Customers in a KCB banking hall.[Photo/Businessdaily]
Last year was the first full-year of operation by commercial banks in a regulated interest rate regime. Parliament passed a law that capped interest at four per cent above the Central Bank Rate (CBR), and the deposit rate at 70 percent of the same rate.
The law came into effect in October 2016. The effects of the rate cap on the performance of individual institutions show a sector that has been completely scattered as individual banks were forced to confront the realities of the harsh new regime, and the effect on their viability and profitability.
In the previous regime of fully regulated interest rates, commercial banks simply piled premiums on their base rate, a figure that was largely arbitrarily determined and given to their customers with the biggest muscle. The subsequent increments in payments by increasingly stressed borrowers enabled the banks to maintain ever-booming profits. The status of the economy seemed to have little or no effect on the profitability of banks.

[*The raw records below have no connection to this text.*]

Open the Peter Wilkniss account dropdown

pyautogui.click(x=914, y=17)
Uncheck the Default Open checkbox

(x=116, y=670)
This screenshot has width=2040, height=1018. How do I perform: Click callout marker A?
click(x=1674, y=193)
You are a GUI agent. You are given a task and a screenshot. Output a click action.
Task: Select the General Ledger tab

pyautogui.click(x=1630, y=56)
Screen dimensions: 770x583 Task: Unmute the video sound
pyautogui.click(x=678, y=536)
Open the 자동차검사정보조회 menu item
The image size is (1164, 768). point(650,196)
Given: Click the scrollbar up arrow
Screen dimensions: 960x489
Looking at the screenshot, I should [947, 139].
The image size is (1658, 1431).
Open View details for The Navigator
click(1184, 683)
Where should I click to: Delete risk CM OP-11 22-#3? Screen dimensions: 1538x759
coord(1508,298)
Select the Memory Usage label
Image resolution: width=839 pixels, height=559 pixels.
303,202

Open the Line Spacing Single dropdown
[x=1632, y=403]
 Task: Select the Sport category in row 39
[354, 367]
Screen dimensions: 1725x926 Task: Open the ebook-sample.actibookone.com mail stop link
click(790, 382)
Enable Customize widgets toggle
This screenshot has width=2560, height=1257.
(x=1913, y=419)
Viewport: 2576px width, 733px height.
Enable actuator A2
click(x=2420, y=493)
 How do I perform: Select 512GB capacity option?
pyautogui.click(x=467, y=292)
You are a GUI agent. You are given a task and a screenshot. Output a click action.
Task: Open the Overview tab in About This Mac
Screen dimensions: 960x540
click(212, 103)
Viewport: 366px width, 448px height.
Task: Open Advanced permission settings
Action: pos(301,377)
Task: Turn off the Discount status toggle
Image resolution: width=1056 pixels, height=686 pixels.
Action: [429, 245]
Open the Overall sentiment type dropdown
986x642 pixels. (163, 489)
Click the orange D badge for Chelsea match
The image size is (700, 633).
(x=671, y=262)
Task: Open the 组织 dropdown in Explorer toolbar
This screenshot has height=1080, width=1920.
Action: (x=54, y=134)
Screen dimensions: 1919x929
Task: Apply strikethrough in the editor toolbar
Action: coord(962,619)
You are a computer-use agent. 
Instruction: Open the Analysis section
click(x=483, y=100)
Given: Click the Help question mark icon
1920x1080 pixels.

As such, the whole of the banking sector was awash with booming profit growth, even as non-performing loans grew alarmingly. Central Bank of Kenya, the sector’s regulator, preferred to ignore the obvious correlation. Banks could not care less.
Further, their behavior was very predictable. All they simply did was line up behind the dominant players, the so-called tier one banks, and move their interest rates up and down in tandem, creating a cartel-like behavior in the lending sector.
In contrast, the new regime of interest caps has created every bank for itself attitude. With a maximum rate beyond which they cannot charge, keeping costs tamed has become the holy grail. The full effect of the new regime and how it has scattered banks can be seen clearly from the third quarter trading results of the year to September 2017 that were released by the institutions recently.